Appendix B is offered in an effort to stimulate specific actions for improved assessment practices among member programs.  Nan Lund and I have used and modified the content of both appendices over the past three years in our consultations with representatives from numerous programs in communication sciences and disorders, as well as with CAA board members and site visitors.


Hallowell, B. (1996). Innovative models of curriculum/instruction: Measuring educational outcomes.  In Council of Graduate Programs  in Communication Sciences and Disorders, Proceedings of the seventeenth annual conference on graduate education, 37-44.

Hallowell, B. & Lund, N. (1998).  Fostering program improvements through a focus on educational outcomes.  In Council of Graduate Programs in Communication Sciences and Disorders, Proceedings of the nineteenth annual conference on graduate education, 32-56.


Brooke Hallowell
Ohio University

Nan Lund
Buffalo State College




Brooke Hallowell
Ohio University

Nan Lund
Buffalo State College

Cognitive outcomes were defined as those relating to intellectual mastery, or mastery of knowledge in specific topic areas (e.g., ability to describe the basic anatomy of the human hearing mechanism).

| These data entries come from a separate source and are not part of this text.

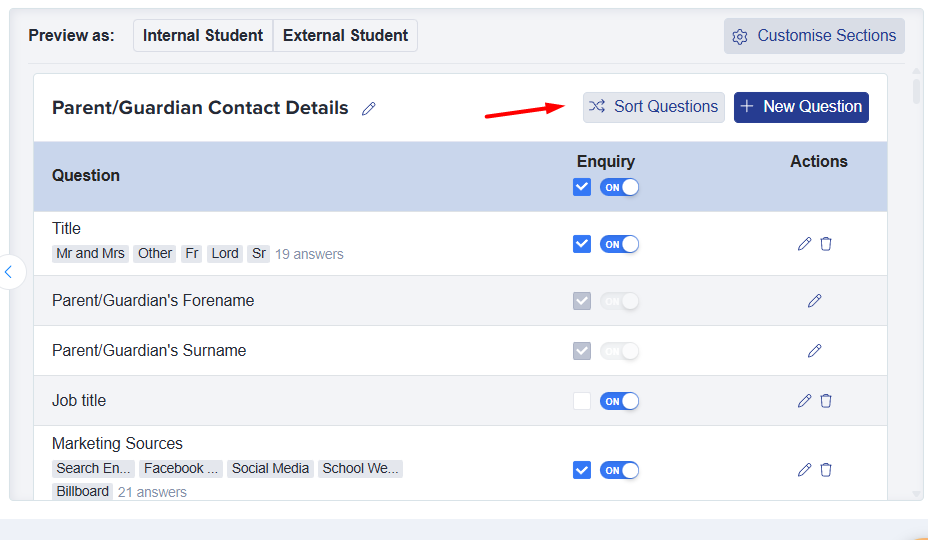This screenshot has width=928, height=540.
Task: Uncheck the Title row enquiry checkbox
Action: [x=582, y=244]
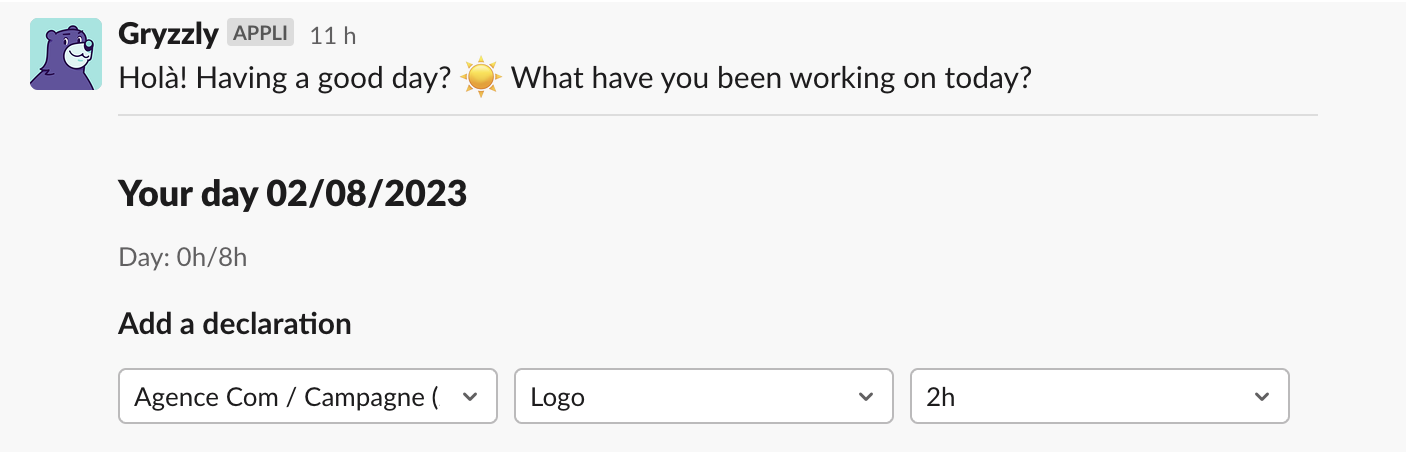Click the horizontal divider line below the message
The width and height of the screenshot is (1406, 452).
pos(718,115)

Performance outcomes are defined as those relating to the functioning of a student, or of a program graduate, in a professional setting (e.g., ability to select appropriate formal assessment instruments for effective diagnostic problem solving for a variety of
 patient/client types.

Affective outcomes are defined as personal qualities and values that students ideally gain from their experiences during a particular educational and training program (e.g., demonstration of sensitivity to and appreciation of multicultural issues in a variety of contexts).